Le nationalisme arabe s'est forgé une idéologie, comportant une théorie fondamentale de la nation – et de la nation arabe –, théorie constituée en fonction des aspirations spontanées et des problèmes politiques pratiques posés par la situation des peuples arabes. Aux théories européennes sur la nation, elle emprunta la défense et l'illustration de la langue et de l'histoire communes plus que l'exaltation du lien territorial. La nation arabe fut définie sur les bases unitaires et considérée comme une qawmiyya (de qawm, « peuple », calqué sur Volkstum), tandis qu'on tendait à écarter ou à subordonner le concept de wataniyya (de watan, « lieu de naissance ou de résidence, patrie » où l'élément territorial est essentiel). Les patriotismes locaux, qui se fondaient sur les facteurs spécifiques différenciant les divers pays arabes, furent dévalorisés (sous des noms comme iqlīmiyya, « régionalisme ») : ils rompaient la solidarité de lutte de ces pays aux frontières récentes et souvent fixées par les puissances européennes, incapables dans la plupart des cas de susciter de forts sentiments d'allégeance. Même en Égypte, où un puissant sentiment national spécifique existe depuis l'Antiquité, les débuts de théorisation d'un nationalisme égyptien se subordonnèrent à la doctrine du nationalisme arabe unitaire. Partout, même ceux qui pratiquaient le nationalisme local durent le subordonner, au moins verbalement, au nationalisme arabe.

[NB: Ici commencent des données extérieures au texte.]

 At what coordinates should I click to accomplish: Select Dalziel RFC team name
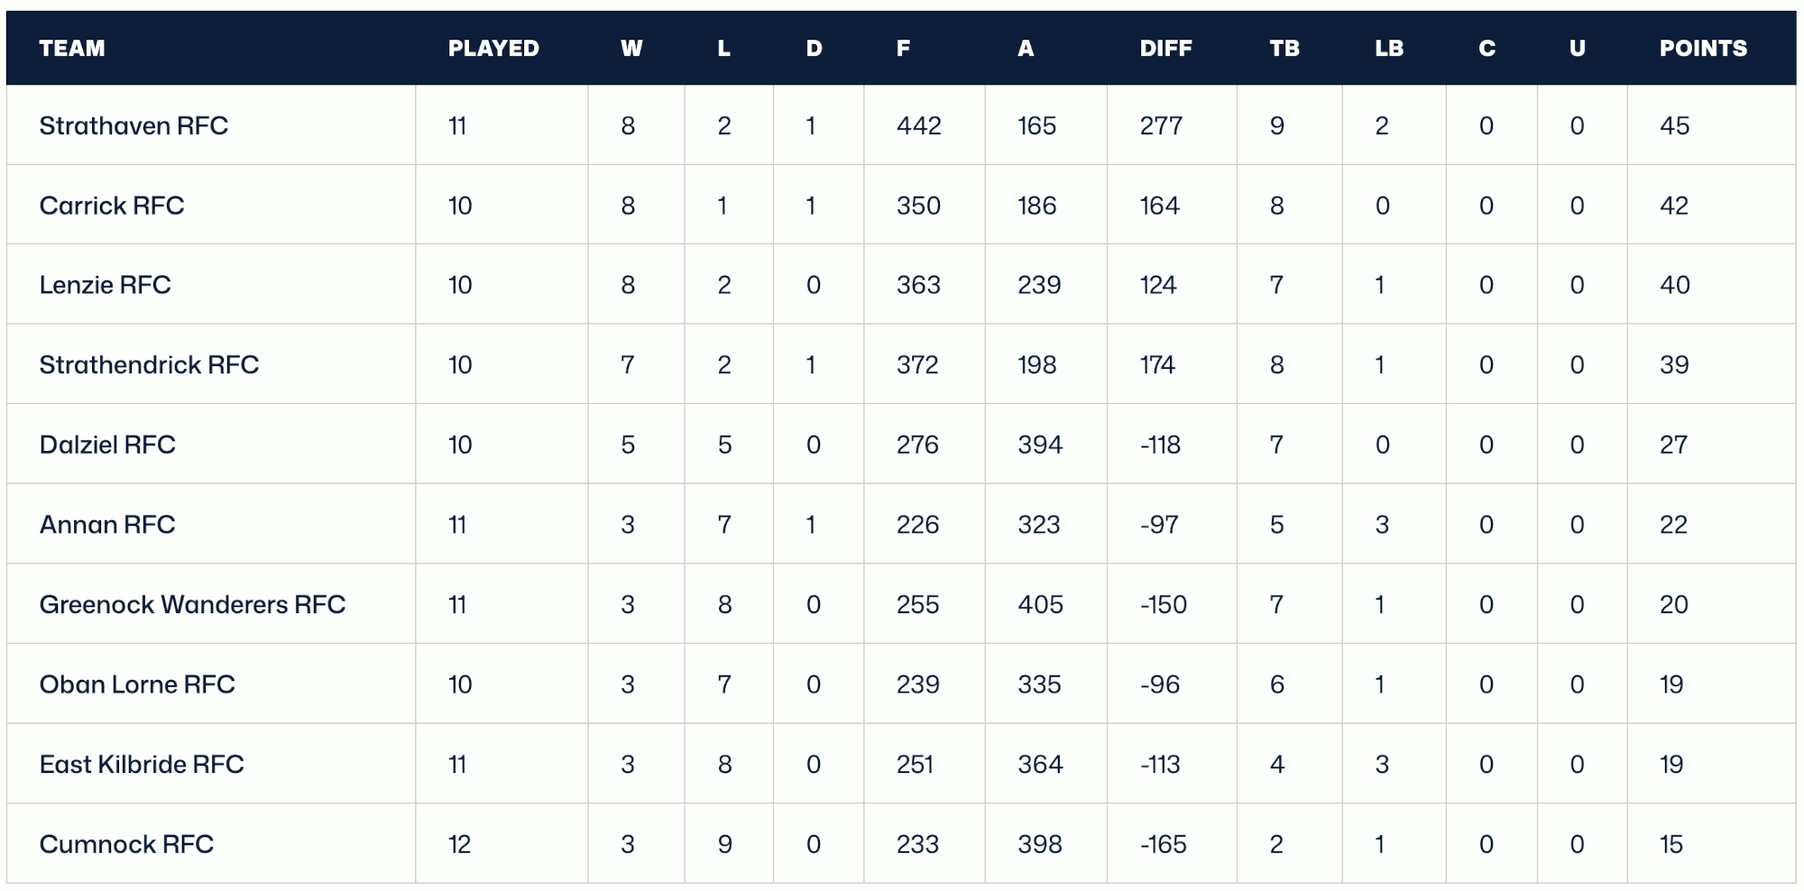107,445
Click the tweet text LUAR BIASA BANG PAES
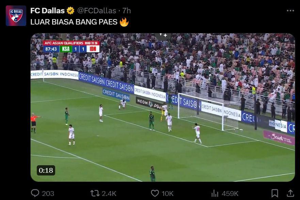Screen dimensions: 300x200 click(x=74, y=22)
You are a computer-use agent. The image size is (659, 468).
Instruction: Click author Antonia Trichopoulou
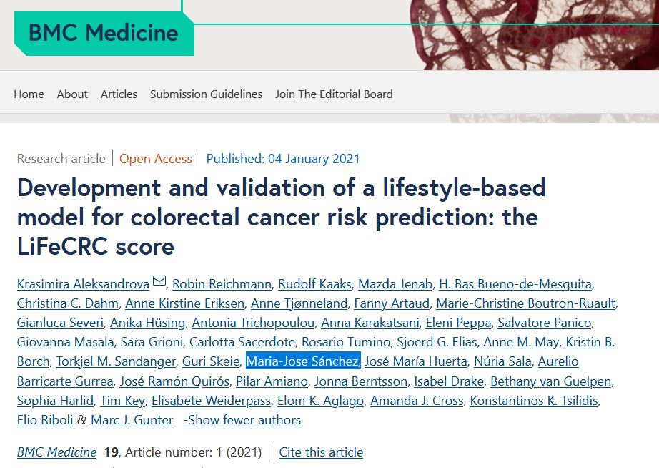(253, 323)
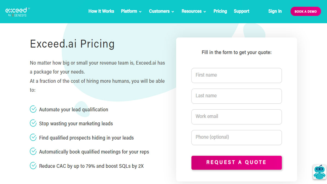Click the 'Work email' input field

point(237,117)
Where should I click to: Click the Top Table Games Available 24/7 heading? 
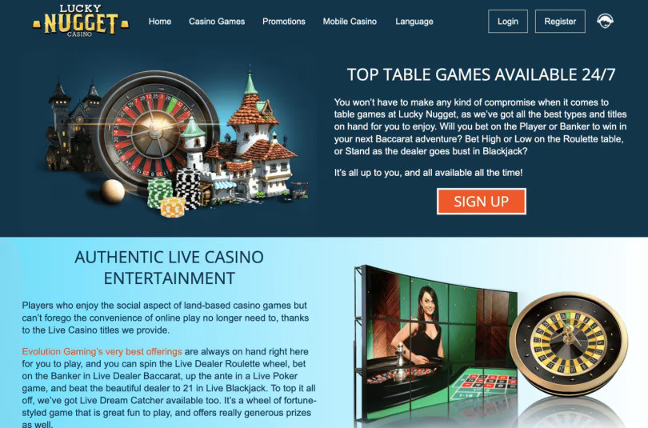pos(481,74)
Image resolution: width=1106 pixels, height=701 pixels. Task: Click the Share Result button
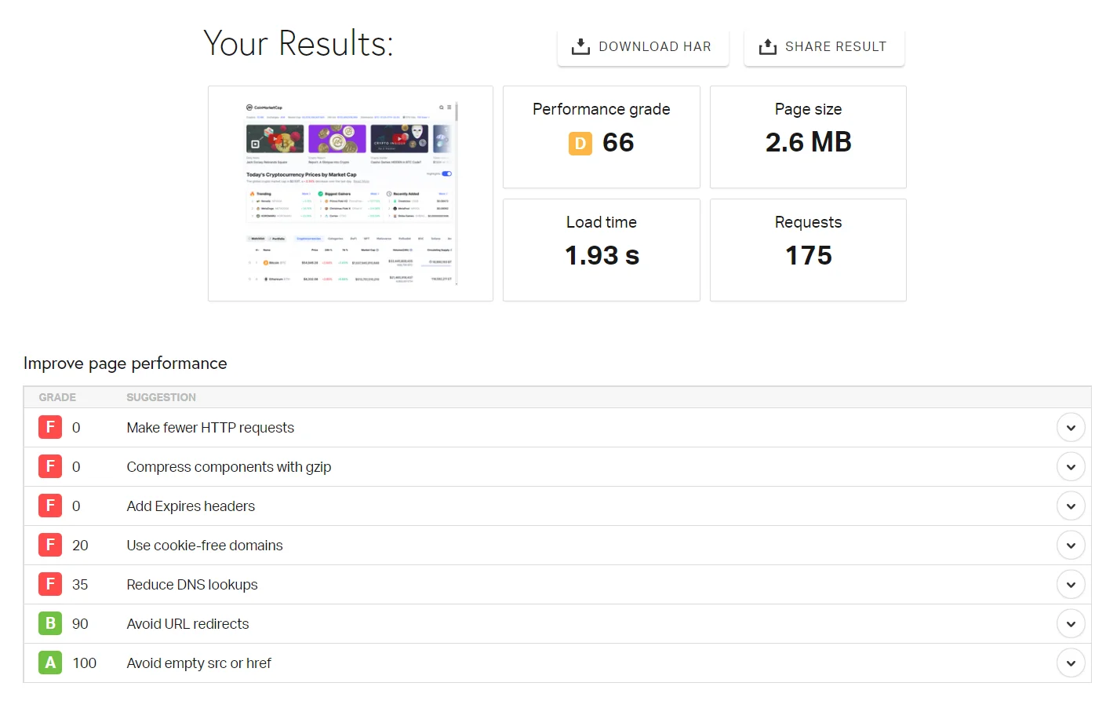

Une sorte d'« histoire sainte » fut constituée, exaltant les hauts faits du peuple arabe dans le passé, attribuant tous les phénomènes négatifs à l'influence turque, iranienne ou européenne. On eut tendance à annexer à l'arabisme les fastes de tous les peuples de langue sémitique avant l'expansion arabe, à considérer comme Arabe dès l'Antiquité même les Berbères et les Égyptiens ou les Coptes. Toute l'histoire fut orientée vers une fin : la constitution, vue comme une reconstitution, d'une forte nation arabe unitaire.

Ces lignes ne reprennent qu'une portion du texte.